I stood in our kitchen holding three small cups and waited for my husband to speak. One cup was pewter with a slim handle and my husband’s initials engraved in an ornate script. Another was a porcelain demitasse with a Peter Rabbit design. The third featured a boy and girl painted on the side in a style and design neither of us recognized. (Jack and Jill? Dick and Jane?)
All three were cups from my husband’s childhood, sent to us by his mother during a recent fit of house cleaning. And all three demanded a decision as we prepared to move into a new house: Do we keep them or not?
“The pewter one I remember and want to keep,” Robert said. “The rabbit one—I don’t know. Our kids are too old for it, but wouldn’t it be nice to hold onto it and have tea parties with our grandkids someday? As for the third one, I have no knowledge or memory of it. But for all I know, somebody in my dad’s church gave it to me when I was born. Maybe it’s even hand-painted?”

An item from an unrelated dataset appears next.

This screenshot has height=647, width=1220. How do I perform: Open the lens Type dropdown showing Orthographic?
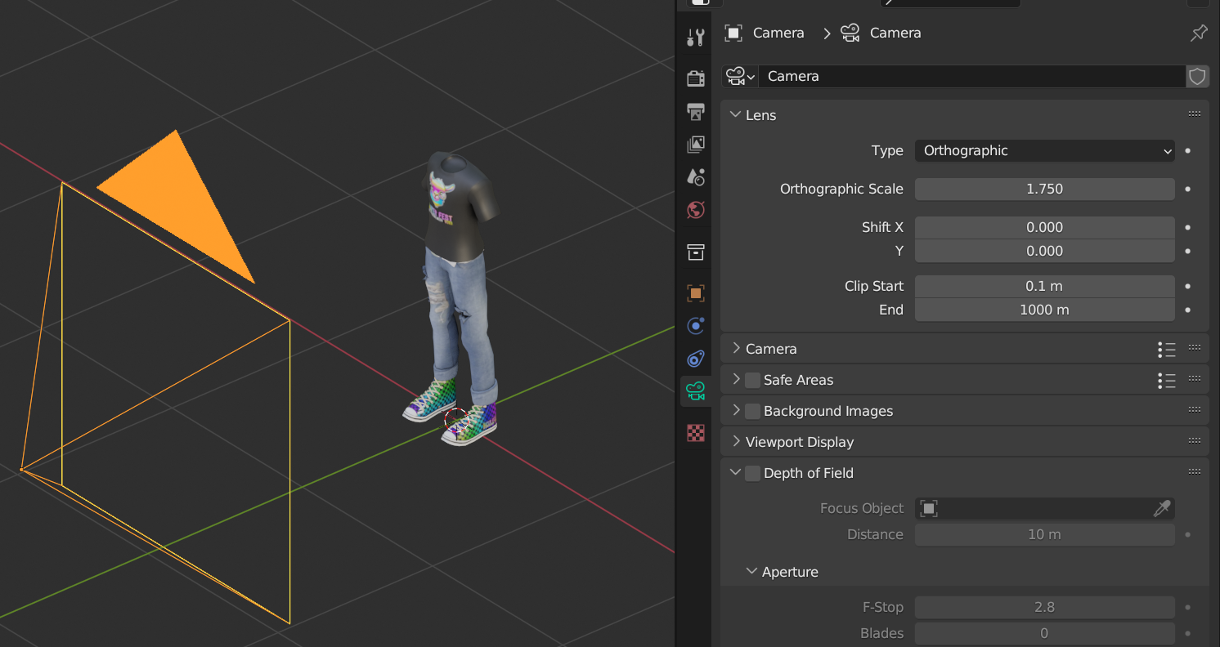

“None of that matters,” I replied testily, my patience for these conversations at an end. “What matters is, does it spark joy?” I said this without feeling particularly joyful myself.
Devotees of Marie Kondo will recognize the question right away. Joy is the north star, the guiding principle of KonMari, Kondo’s wildly popular decluttering method. She outlines her technique in The Life-Saving Magic of Tidying Up: The Japanese Art of Decluttering and Organizing, which, after taking Japan by storm, has lodged itself on the New York Times best-seller list for more than a year. The book has inspired KonMari Pinterest boards, Facebook groups, and blogs, featuring dramatic before-and-after pictures and rapturous testimonials from people who finally feel like they have a handle on their stuff.
Some decluttering philosophies ask you to consider nebulous questions such as, “How difficult will my life be if I don’t have this down the road?” (Many a pastor’s sermon archive has been sent to the big recycling bin in the sky on the back of that question.) Other methods want to know, “Can I still imagine a use for this?” If there were a Puritan method of home organization, that question would be at its center. The old buttons can be pressed into use in a Christmas craft, the nubby crayons melted down to make one mottled supercrayon. And the jars, oh the jars! There is a virtue in such industriousness—it’s good stewardship—but who has the time?
The KonMari method doesn’t concern itself with reusing and repurposing. It asks just one question: “Does this item spark joy?” If it does, you find a place for it (and Kondo provides guidance on this task). If it doesn’t, out it goes.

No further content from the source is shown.